Description
Introduction: Alcohol dehydrogenase (ADH) is an enzyme discovered in the mid-1960s in Drosophila melanogaster. Since then, there has been extensive research on the enzyme. Alcohol dehydrogenase is a dimer, weighing 80 kDa. Alcohol dehydrogenases are a group of seven dehydrogenase enzymes that occur in many organisms and facilitate the interconversion between alcohols and aldehydes or ketones with the reduction of NAD+ to NADH. In humans and many other animals, they serve to break down alcohols which could otherwise be toxic; in yeast and many bacteria, some alcohol dehydrogenases catalyze the opposite reaction as part of fermentation. In humans, alcohol is metabolized by a rate of 1 ounce or 7 to 10 g/hour. Alcohol dehydrogenase is responsible for catalyzing oxidation of primary and secondary alcohols to aldehydes and ketones, respectively, and also can effect the reverse reaction. It does not work well with primary alcohols. Instead, it works the best with secondary and cyclic alcohols. In humans, it exists in multiple forms as a dimer and is encoded by at least seven different genes. There are five classes (I-V) of alcohol dehydrogenase, but the hepatic form that is primarily used in 3 humans is class 1. Class 1 consists of A,B, and C subunits that are encoded by the genes ADH1A, ADH1B, and ADH1C. The enzyme is contained in the lining of the stomach and in the liver. It catalyzes the oxidation of ethanol to acetaldehyde.

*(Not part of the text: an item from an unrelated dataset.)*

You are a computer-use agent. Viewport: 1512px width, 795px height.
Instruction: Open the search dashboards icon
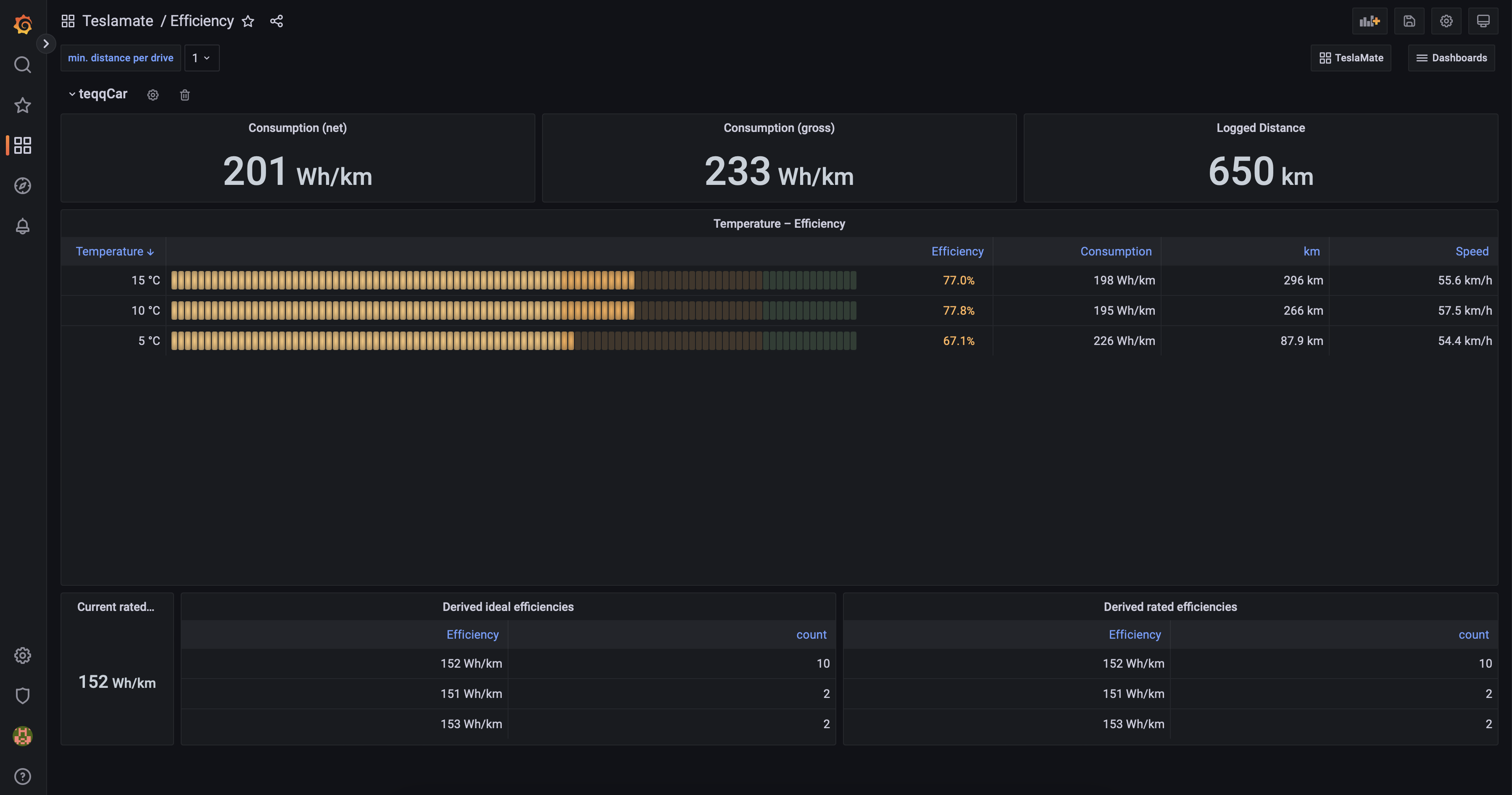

This allows the consumption of alcoholic beverages, but its evolutionary purpose is probably the breakdown of alcohols naturally contained in foods or produced by bacteria in the digestive tract. Alcohol dehydrogenase is also involved in the toxicity of other types of alcohol: for instance, it oxidizes methanol to produce formaldehyde and ethylene glycol to ultimately yield glycolic and oxalic acids. Humans have at least six slightly different alcohol dehydrogenases. All of them are dimers (consist of two polypeptides), with each dimer containing two zinc ions Zn2+. One of those ions is crucial for the operation of the enzyme: it is located at the catalytic site and holds the hydroxyl group of the alcohol in place.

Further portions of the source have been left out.